DATA ENTRIES
•••••

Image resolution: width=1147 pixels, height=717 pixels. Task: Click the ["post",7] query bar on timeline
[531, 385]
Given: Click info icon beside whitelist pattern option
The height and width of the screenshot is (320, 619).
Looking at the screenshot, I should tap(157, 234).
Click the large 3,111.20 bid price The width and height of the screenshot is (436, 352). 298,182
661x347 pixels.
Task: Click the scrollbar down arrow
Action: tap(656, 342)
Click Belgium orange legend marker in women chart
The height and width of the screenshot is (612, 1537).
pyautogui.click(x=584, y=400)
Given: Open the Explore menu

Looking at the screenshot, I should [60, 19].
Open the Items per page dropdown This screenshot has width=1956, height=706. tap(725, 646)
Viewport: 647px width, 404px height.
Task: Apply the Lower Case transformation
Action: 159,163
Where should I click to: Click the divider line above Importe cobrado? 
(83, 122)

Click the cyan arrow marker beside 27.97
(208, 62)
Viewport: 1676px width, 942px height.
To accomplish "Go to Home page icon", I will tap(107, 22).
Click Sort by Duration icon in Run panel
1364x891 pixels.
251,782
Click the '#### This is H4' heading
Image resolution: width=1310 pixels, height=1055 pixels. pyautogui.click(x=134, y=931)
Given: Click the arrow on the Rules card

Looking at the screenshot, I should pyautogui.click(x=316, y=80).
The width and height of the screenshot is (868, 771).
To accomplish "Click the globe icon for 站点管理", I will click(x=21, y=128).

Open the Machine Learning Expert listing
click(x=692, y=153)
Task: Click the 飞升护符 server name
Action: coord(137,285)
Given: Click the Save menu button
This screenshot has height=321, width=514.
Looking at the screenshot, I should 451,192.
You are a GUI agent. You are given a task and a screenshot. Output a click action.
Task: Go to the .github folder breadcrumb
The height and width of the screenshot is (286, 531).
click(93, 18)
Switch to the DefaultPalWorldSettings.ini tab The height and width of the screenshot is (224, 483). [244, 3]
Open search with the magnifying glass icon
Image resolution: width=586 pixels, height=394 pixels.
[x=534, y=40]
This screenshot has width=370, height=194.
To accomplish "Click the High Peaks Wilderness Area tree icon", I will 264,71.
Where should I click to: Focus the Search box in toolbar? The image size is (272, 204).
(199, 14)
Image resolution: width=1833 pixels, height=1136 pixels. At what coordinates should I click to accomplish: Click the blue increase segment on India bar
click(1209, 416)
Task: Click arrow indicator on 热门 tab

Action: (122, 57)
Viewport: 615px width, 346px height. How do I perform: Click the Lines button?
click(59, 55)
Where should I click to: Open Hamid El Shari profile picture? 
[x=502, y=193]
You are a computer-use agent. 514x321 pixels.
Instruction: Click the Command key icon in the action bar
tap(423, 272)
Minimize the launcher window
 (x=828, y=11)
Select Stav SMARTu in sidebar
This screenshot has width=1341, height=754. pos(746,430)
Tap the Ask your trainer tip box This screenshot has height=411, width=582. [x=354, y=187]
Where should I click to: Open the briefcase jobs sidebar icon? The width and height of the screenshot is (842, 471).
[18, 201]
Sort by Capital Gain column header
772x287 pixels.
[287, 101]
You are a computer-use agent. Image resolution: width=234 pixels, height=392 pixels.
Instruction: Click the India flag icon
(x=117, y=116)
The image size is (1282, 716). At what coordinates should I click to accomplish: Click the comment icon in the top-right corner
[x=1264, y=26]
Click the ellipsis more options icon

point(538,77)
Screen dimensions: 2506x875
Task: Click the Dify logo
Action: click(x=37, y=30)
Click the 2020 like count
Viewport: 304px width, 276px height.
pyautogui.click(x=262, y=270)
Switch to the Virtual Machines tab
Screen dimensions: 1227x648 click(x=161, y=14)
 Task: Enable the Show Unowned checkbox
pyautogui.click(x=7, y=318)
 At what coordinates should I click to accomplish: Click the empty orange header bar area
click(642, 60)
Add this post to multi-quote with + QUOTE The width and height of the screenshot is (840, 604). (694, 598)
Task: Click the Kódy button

•••••

STATED EXERCISE
Starting at the line that contains "Add this post" and ending at the last line of the material, write those lines out again in full, requests included, with every coordinate number in the answers raised by 46.

ANSWER TO THE TASK
Add this post to multi-quote with + QUOTE The width and height of the screenshot is (840, 604). (740, 644)
Task: Click the Kódy button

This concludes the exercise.